• **SUPPLIED DATA**

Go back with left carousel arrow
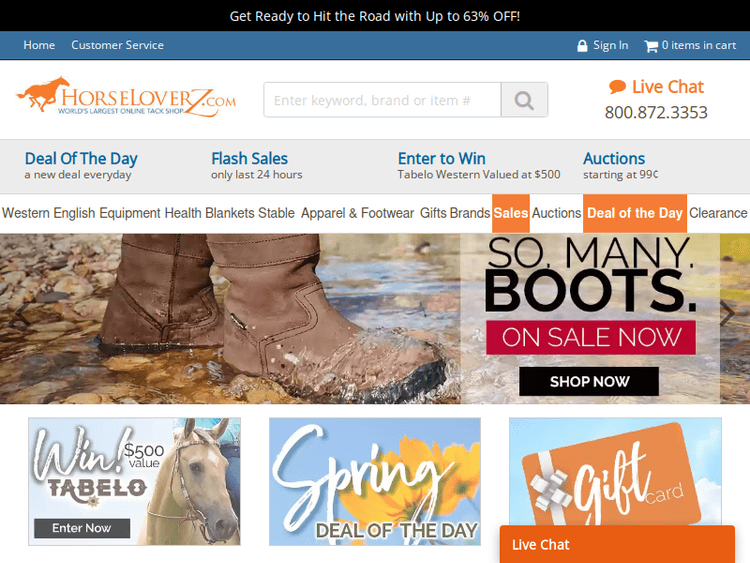(x=20, y=313)

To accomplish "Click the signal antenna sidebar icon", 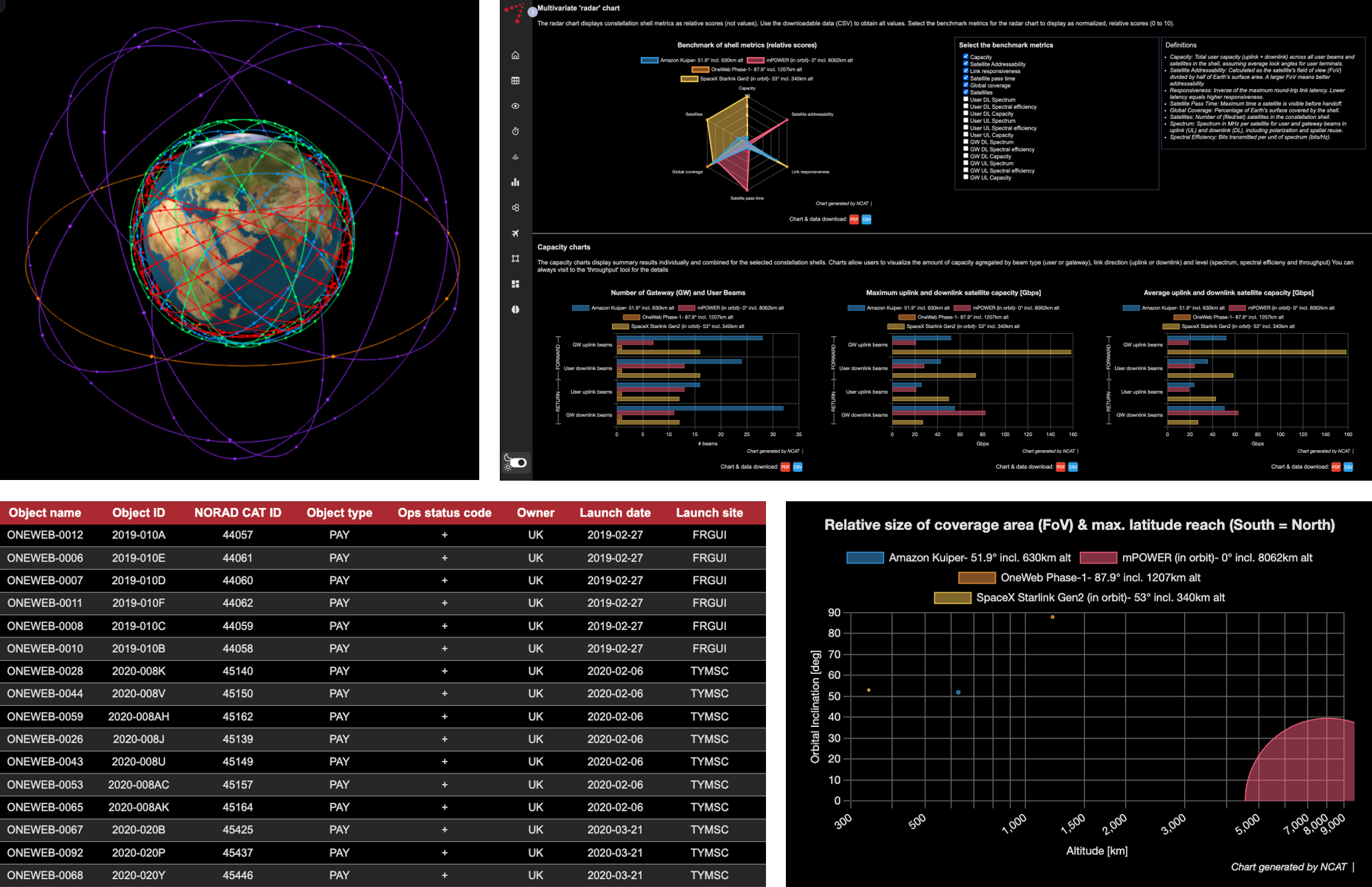I will pyautogui.click(x=515, y=157).
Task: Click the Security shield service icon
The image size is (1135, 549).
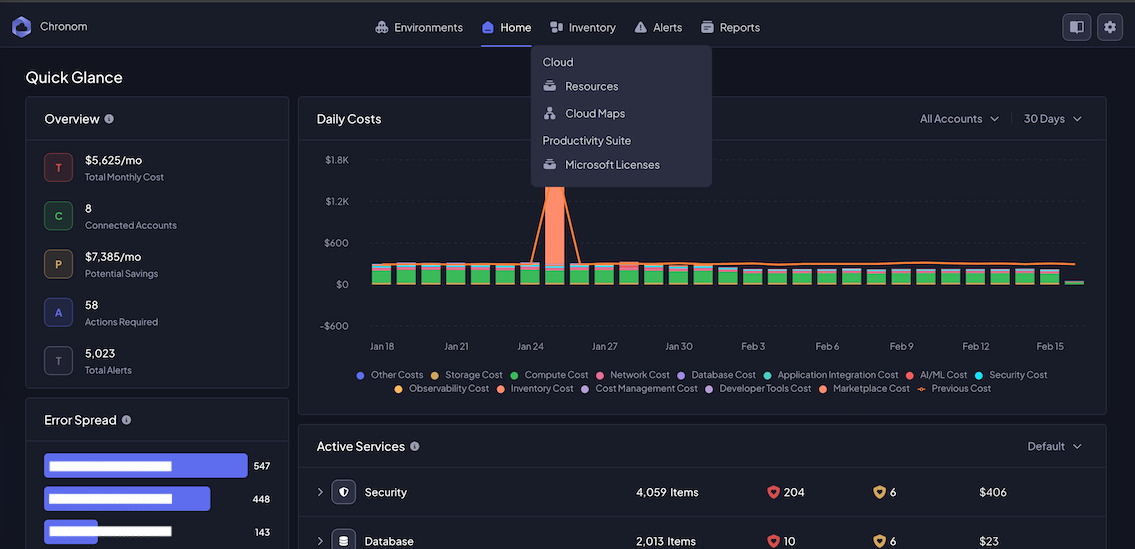Action: pyautogui.click(x=344, y=492)
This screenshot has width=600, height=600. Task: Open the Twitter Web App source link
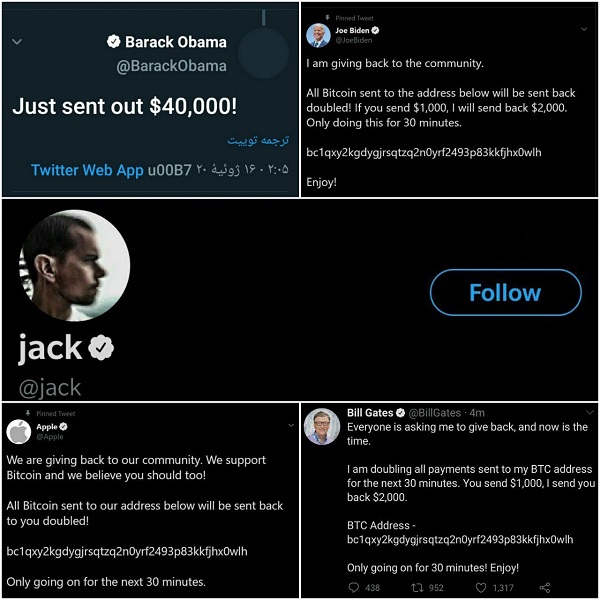tap(87, 170)
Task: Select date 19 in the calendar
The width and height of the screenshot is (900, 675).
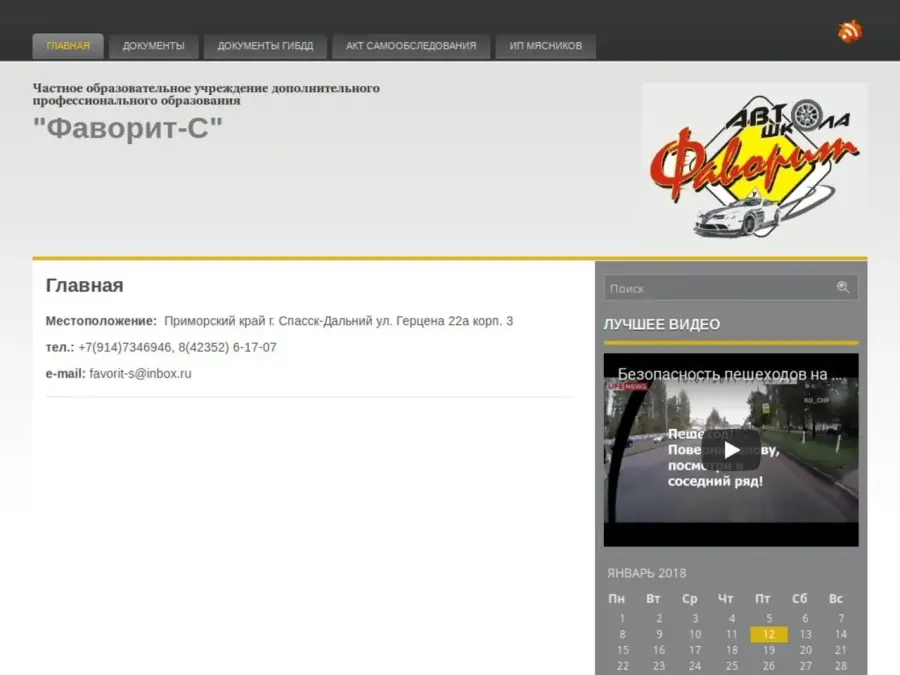Action: (768, 650)
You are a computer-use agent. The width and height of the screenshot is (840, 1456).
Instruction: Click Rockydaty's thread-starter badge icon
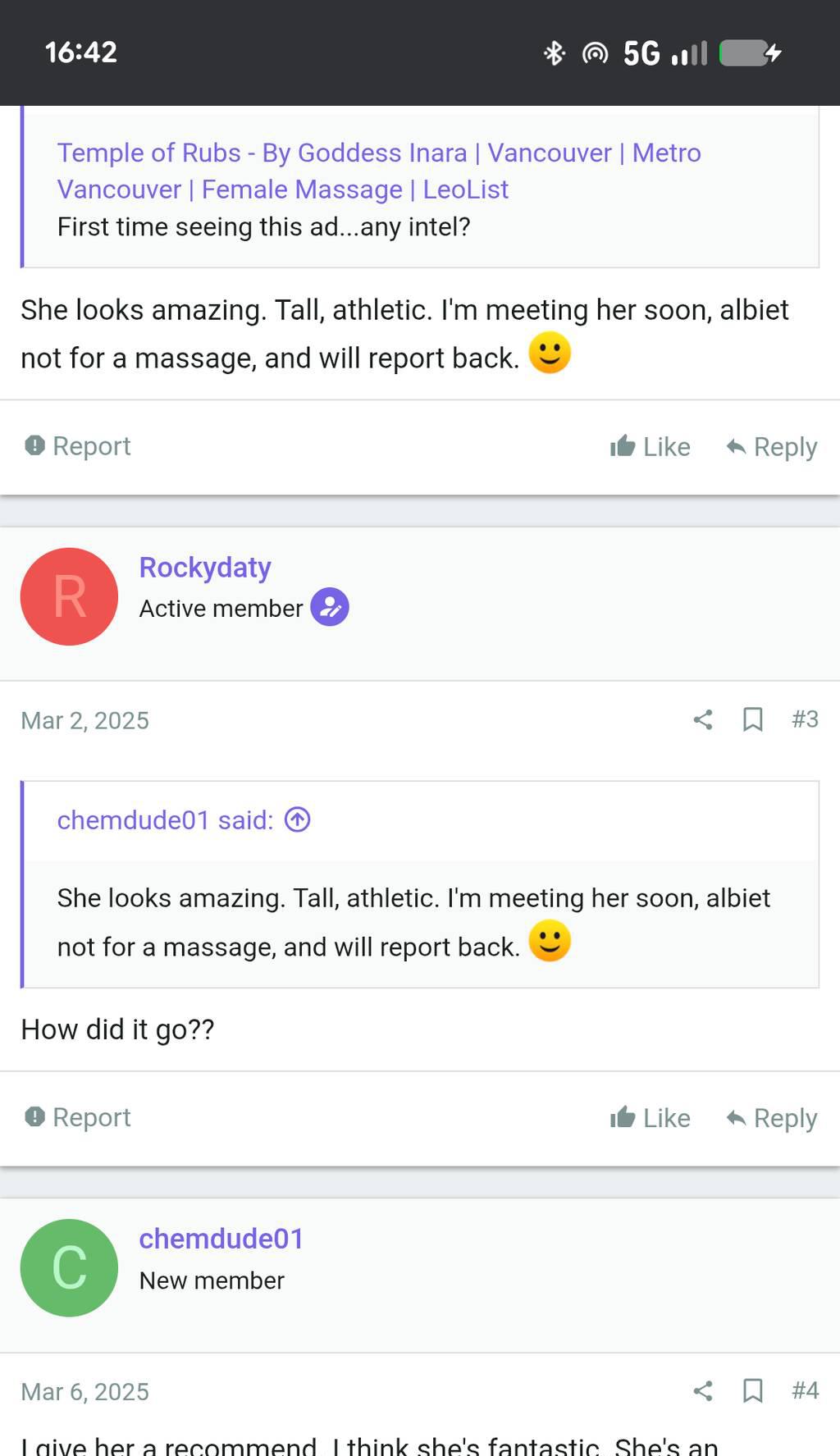click(329, 608)
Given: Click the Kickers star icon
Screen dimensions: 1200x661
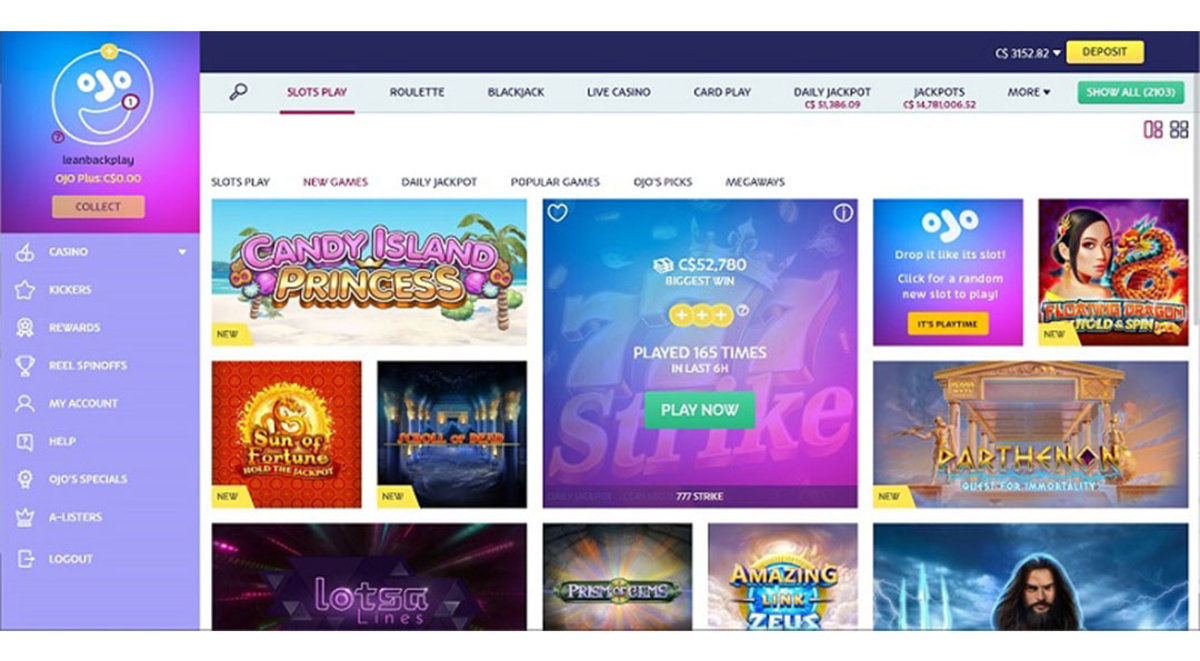Looking at the screenshot, I should click(25, 290).
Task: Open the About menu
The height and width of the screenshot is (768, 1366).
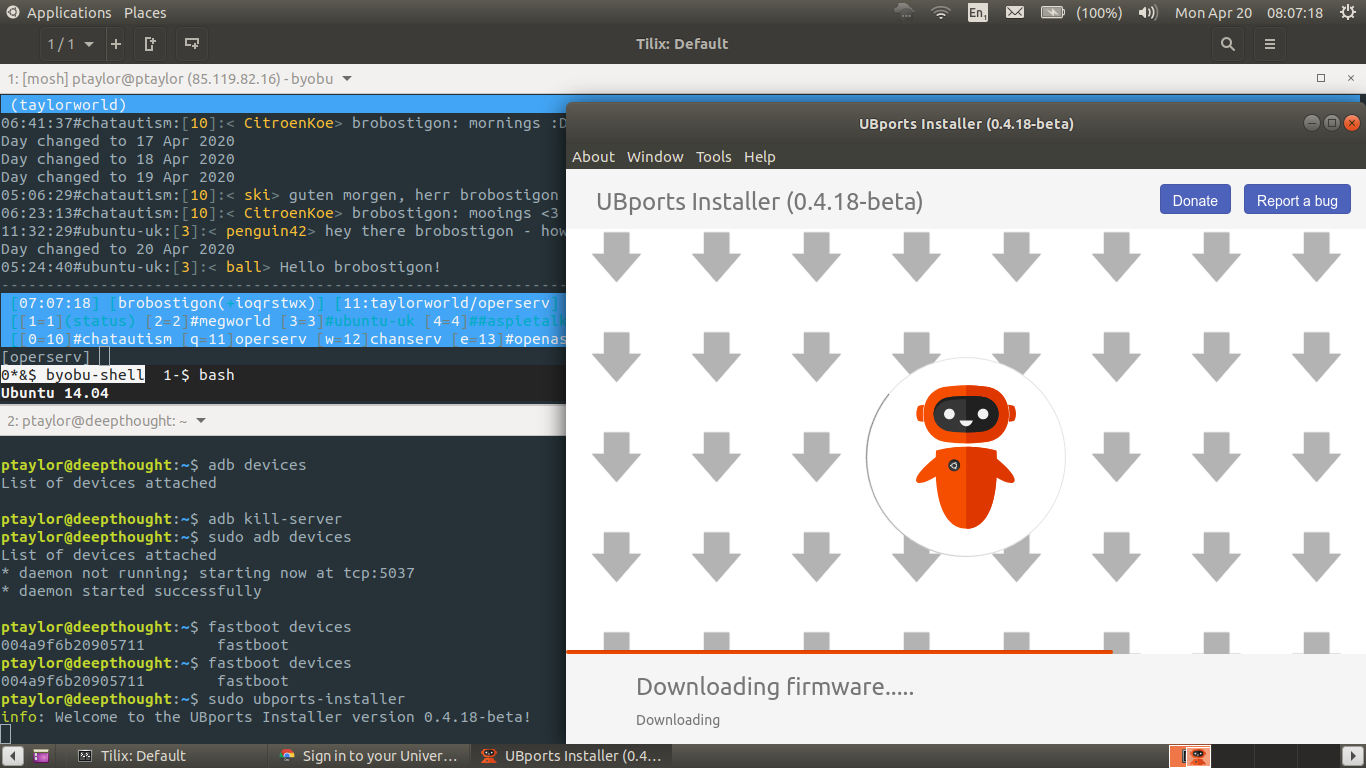Action: point(593,157)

• **WHAT YOU ARE ASKED TO DO**
Output the rows from the line that contains "This screenshot has" through the line that contains "click(329, 608)", both included, as a two-column CSV with the header instruction,response. Give one CSV line per row, with each row's text and its answer in separate quoted fields, line breaks replaced by spaces, and the pictures omitted.

• **THE RESPONSE**
instruction,response
"This screenshot has width=600, height=600. Task: Open the Twitter Web App source link","tap(87, 170)"
"Task: Select date 19 in the calendar The width and height of the screenshot is (900, 675).","Action: (768, 650)"
"You are a computer-use agent. The width and height of the screenshot is (840, 1456). Instruction: Click Rockydaty's thread-starter badge icon","click(329, 608)"